12. The method of claim 1, wherein the second set of parameters is shared by the second noise suppressor with the speech encoder via a memory.

13. The method of claim 1, wherein the second set of parameters is shared by the second noise suppressor with the speech encoder via a Least Significant Bit of a Pulse Code Modulation (PCM) stream.

14. A system for improving quality of speech communications, the system comprising:

a speech encoder configured to encode an audio signal using a first set of parameters associated with a first noise suppressor;

a communications module of a second noise suppressor, stored in a memory and running on a processor, the communications module configured to receive the audio signal; and

a suppression module of the second noise suppressor, stored in the memory and running on the processor, the suppression module configured to suppress noise in the audio signal to generate a processed audio signal and to determine a second set of parameters associated with the second noise suppressor for use by the speech encoder, the speech encoder being further configured to receive the processed audio signal and to receive the second set of parameters.

15. The system of claim 14, the second set of parameters being shared with the speech encoder via the memory.

16. The system of claim 14, the second set of parameters being shared by the second noise suppressor with the speech encoder via a Least Significant Bit of a Pulse Code Modulation (PCM) stream.

17. The system of claim 14, wherein the speech encoder includes the first noise suppressor.

18. The system of claim 14, wherein the speech encoder utilizes a signal to noise ratio table and/or a hangover table including one or more parameters of the second set of parameters.

19. The system of claim 14, wherein the speech encoder is a variable bit rate speech encoder.

20. The system of claim 19, wherein the speech encoder comprises a rate determining module.

21. A method for improving quality of speech communications, the method comprising:

receiving an audio signal;

suppressing noise in the audio signal by a second noise suppressor to generate a processed audio signal;

providing the processed audio signal to the speech encoder;

determining a second set of parameters associated with the second noise suppressor; and

providing the second set of parameters to the speech encoder, the speech encoder being configured to encode the processed audio signal using the second set of parameters.

22. The method of claim 21, wherein the determining is based on characteristics of the first and second noise suppressors.

23. The method of claim 21, wherein the second set of parameters comprises a signal to noise ratio, the signal to noise ratio being part of a signal to noise ratio table.

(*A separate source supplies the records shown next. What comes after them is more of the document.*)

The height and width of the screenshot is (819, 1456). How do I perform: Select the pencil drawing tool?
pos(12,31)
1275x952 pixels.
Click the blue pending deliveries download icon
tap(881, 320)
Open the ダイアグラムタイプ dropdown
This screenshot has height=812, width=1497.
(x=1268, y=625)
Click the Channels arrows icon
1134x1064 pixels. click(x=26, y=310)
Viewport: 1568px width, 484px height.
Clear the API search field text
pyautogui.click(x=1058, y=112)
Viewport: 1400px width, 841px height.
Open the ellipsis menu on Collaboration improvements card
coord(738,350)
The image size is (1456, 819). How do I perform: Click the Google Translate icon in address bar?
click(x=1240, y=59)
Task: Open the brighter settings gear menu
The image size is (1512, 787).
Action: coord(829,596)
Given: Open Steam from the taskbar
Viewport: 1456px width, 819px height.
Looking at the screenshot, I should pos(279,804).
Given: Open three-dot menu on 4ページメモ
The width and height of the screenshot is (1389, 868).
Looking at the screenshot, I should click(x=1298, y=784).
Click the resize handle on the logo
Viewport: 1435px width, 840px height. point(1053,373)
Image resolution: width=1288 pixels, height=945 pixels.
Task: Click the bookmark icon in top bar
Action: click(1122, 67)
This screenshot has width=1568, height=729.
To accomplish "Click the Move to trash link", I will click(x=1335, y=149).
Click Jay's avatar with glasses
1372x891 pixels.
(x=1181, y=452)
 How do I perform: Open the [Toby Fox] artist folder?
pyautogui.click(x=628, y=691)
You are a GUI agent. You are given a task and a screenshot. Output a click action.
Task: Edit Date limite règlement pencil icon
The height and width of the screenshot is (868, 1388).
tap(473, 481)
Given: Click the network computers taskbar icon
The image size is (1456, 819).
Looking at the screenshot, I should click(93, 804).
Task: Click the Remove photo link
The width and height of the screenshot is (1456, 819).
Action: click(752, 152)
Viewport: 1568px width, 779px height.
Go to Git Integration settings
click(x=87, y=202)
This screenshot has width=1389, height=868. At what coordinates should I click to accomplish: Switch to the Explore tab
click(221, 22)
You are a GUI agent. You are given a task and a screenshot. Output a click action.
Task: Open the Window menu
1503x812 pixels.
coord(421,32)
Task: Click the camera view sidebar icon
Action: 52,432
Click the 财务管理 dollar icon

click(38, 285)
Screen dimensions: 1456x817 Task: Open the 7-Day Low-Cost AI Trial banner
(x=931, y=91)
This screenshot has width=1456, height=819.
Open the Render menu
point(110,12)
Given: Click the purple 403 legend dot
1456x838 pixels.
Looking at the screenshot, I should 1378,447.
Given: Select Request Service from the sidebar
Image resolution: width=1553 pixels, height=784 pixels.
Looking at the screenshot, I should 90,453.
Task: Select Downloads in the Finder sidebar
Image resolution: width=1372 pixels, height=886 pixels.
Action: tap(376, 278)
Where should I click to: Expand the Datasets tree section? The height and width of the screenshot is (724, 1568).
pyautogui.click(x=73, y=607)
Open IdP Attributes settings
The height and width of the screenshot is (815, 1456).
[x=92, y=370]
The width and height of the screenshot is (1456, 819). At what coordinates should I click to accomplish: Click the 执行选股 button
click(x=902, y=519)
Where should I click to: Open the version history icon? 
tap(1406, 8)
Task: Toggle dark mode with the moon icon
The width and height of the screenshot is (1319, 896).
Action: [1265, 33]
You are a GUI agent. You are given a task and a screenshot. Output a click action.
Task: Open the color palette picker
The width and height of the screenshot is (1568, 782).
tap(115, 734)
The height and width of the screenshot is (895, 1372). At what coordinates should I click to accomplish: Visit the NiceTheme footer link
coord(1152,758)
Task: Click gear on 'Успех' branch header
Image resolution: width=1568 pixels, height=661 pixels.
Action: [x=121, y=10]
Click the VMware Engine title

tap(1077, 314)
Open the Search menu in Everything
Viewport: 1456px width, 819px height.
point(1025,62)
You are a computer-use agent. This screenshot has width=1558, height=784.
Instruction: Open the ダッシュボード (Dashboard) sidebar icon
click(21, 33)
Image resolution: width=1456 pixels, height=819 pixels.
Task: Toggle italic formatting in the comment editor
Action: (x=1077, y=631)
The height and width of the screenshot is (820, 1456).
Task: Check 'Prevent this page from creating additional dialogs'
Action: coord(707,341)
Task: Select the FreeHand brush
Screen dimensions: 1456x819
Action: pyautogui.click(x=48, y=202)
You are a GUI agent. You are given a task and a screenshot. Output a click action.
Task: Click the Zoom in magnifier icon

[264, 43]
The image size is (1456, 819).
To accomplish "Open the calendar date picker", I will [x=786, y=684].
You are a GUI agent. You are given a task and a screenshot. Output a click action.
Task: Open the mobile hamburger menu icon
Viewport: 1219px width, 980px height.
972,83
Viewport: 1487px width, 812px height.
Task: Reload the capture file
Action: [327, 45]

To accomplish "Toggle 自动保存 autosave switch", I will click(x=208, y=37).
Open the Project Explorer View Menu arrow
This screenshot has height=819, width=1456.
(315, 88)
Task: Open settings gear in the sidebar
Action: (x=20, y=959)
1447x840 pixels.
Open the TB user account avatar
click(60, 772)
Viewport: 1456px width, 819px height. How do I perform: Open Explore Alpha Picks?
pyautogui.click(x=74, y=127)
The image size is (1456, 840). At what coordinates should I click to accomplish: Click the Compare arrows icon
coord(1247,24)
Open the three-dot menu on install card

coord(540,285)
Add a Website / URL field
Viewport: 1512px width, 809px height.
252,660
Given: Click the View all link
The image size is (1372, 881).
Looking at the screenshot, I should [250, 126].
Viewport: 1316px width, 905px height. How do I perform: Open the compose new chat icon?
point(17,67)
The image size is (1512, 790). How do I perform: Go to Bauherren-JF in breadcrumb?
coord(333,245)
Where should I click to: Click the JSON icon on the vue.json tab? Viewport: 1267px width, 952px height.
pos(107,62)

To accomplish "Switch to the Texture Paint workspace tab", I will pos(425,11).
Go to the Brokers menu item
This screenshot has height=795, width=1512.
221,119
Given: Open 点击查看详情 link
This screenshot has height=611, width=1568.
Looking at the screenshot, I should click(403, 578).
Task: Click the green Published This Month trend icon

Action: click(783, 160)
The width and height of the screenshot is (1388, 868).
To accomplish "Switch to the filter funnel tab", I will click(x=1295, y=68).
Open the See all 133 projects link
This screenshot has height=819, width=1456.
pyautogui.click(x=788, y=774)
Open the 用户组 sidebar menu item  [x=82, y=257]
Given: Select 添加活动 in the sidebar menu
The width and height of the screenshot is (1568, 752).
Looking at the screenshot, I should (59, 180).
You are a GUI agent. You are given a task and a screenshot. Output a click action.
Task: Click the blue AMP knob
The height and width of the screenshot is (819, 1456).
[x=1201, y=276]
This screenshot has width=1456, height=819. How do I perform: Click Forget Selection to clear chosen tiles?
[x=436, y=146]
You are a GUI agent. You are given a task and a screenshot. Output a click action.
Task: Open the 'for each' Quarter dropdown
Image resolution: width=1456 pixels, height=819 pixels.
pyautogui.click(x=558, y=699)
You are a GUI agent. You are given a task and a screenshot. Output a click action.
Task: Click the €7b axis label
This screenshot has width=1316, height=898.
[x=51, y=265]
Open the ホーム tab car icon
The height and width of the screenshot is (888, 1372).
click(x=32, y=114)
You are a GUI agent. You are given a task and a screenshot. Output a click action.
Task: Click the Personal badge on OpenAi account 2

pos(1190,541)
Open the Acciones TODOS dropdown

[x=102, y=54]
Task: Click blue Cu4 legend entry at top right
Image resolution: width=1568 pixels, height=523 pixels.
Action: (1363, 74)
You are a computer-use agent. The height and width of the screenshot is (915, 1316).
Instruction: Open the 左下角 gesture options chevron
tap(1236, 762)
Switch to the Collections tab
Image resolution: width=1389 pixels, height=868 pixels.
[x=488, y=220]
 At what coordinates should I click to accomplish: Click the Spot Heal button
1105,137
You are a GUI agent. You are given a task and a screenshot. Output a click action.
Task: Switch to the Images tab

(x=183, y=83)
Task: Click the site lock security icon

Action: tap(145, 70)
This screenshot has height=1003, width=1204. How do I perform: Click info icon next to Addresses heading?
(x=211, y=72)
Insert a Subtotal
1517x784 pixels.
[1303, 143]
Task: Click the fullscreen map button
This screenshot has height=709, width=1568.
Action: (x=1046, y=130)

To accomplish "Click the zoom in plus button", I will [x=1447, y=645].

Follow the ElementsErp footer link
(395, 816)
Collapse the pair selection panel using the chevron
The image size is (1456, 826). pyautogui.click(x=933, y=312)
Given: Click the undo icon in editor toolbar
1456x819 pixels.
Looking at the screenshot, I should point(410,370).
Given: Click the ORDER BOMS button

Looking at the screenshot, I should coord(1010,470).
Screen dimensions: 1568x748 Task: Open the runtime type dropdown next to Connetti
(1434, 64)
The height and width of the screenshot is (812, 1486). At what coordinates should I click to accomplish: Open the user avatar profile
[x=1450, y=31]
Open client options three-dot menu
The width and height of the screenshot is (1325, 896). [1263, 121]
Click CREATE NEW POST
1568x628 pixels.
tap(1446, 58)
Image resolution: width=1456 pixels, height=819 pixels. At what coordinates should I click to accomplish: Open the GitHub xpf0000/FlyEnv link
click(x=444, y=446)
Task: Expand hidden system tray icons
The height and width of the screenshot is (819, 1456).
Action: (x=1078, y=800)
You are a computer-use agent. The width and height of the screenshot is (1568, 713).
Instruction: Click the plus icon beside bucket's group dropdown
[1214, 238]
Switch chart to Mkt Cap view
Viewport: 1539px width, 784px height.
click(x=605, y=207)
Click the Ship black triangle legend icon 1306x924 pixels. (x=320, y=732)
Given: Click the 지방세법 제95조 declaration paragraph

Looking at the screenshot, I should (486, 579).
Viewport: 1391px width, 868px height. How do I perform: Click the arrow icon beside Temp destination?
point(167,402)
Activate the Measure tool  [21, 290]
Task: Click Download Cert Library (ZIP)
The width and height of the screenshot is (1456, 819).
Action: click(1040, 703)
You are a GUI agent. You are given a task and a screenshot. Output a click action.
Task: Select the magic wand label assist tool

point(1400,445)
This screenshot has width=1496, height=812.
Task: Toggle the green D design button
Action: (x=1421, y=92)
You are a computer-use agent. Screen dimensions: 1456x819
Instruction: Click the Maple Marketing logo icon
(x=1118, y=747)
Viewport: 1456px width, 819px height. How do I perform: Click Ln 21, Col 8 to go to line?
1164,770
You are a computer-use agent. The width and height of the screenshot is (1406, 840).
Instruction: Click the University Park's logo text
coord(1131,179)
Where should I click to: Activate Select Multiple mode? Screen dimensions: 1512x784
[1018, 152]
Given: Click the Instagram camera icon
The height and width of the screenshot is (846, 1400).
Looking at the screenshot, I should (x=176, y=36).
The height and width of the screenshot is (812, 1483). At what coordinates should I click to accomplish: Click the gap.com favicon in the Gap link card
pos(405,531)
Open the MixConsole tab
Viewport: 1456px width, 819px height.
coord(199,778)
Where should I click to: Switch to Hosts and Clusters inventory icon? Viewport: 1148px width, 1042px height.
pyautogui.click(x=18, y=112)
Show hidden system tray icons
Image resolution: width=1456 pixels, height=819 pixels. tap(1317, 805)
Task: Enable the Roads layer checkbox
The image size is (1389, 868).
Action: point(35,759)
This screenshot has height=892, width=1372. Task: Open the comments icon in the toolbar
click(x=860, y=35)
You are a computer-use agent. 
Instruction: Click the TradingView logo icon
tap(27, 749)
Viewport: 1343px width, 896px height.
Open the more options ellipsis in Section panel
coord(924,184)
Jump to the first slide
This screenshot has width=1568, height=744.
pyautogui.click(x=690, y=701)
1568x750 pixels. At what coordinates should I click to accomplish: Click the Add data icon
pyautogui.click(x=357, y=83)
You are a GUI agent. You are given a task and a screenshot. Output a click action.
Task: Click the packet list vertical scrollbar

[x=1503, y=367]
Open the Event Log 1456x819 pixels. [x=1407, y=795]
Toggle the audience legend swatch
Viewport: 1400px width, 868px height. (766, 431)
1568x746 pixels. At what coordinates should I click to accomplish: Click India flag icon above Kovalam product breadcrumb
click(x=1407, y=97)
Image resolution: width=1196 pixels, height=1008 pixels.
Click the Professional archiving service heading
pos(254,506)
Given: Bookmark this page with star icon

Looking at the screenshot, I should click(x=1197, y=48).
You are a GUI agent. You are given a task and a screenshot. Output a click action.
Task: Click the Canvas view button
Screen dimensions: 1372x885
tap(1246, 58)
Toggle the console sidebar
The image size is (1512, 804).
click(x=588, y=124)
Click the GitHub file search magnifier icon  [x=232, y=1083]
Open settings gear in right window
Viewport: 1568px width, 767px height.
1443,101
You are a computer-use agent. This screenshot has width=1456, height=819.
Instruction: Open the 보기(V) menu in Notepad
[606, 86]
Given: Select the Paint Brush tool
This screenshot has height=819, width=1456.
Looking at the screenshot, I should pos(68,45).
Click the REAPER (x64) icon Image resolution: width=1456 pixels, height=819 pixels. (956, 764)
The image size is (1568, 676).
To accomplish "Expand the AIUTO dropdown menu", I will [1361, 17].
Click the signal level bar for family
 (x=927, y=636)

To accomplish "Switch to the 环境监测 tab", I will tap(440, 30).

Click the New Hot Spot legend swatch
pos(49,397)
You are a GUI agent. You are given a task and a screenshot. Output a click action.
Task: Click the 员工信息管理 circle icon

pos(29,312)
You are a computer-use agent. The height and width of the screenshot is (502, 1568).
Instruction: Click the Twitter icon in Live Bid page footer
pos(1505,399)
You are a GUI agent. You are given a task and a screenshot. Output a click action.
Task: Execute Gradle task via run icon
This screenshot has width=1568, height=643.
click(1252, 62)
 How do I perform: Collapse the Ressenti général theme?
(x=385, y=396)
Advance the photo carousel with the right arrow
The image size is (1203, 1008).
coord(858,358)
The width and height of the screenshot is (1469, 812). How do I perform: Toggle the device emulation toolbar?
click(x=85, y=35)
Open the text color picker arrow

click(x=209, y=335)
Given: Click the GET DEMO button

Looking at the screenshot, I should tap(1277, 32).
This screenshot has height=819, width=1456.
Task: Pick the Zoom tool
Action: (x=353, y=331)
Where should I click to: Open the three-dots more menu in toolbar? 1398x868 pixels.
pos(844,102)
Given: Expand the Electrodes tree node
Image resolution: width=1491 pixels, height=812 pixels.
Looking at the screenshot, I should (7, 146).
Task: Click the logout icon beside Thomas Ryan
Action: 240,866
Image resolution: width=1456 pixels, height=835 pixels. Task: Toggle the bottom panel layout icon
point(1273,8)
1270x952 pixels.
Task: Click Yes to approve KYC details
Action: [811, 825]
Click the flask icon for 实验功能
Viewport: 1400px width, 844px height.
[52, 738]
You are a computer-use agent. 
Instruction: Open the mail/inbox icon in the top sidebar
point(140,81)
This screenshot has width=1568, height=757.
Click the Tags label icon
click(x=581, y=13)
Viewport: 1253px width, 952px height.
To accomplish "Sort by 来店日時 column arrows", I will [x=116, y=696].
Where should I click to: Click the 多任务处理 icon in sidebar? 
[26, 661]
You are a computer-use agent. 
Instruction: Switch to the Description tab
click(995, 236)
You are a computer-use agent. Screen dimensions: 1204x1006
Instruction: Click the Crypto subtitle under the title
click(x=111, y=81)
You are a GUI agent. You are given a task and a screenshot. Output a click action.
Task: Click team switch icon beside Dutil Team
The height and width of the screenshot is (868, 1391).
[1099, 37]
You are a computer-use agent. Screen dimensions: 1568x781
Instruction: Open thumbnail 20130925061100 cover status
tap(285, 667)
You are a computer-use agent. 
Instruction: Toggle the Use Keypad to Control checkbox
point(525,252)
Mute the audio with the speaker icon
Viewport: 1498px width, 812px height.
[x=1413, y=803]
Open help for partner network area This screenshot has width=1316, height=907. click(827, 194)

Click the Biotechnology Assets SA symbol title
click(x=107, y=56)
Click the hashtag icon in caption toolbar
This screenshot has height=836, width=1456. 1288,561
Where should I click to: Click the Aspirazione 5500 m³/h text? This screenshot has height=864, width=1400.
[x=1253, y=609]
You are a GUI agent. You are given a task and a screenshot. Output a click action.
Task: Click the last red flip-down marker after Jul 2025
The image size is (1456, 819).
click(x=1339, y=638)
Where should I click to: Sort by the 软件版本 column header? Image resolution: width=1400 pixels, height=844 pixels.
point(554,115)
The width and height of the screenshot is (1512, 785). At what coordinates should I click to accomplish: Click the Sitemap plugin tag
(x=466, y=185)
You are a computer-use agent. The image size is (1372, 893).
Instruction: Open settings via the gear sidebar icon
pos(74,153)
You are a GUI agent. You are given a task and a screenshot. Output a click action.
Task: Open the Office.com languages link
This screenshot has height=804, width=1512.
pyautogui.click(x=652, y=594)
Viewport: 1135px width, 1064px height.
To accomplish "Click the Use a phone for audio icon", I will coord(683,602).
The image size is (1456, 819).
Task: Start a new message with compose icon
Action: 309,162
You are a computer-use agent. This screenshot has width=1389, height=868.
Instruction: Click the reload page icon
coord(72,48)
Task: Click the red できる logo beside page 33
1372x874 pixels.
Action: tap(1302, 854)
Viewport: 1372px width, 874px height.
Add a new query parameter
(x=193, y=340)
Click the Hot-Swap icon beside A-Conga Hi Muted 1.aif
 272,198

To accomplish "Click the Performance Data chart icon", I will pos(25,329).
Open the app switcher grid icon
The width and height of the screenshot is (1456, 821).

24. The method of claim 21, wherein the second set of parameters comprises a hangover period for delaying a shift between different encoding rates.

25. A method for improving quality of speech communications, the method comprising:

receiving, via a first module stored in a memory and running on a processor, first data and instructions associated with a speech encoder, the speech encoder comprising a first noise suppressor, wherein the first data and instructions comprise a first set;

receiving, via a second module stored in the memory and running on the processor, second data associated with a second noise suppressor;

receiving, via a third module stored in the memory and running on the processor, an audio signal; and

replacing, via a fourth module stored in the memory and running on the processor, at least some of the first data with the second data to create a second set.

26. The method of claim 25, the second set being configured for use by a processor of a mobile device.

27. The method of claim 26, further comprising compiling the second set prior to execution by the processor.

28. The method of claim 25, wherein the second set comprises a rate determination algorithm.

29. The method of claim 28, wherein the second data comprises parameters including a signal to noise ratio table.

30. The method of claim 28, wherein the second data comprises parameters including a hangover period for delaying a shift between different encoding rates for the speech encoder.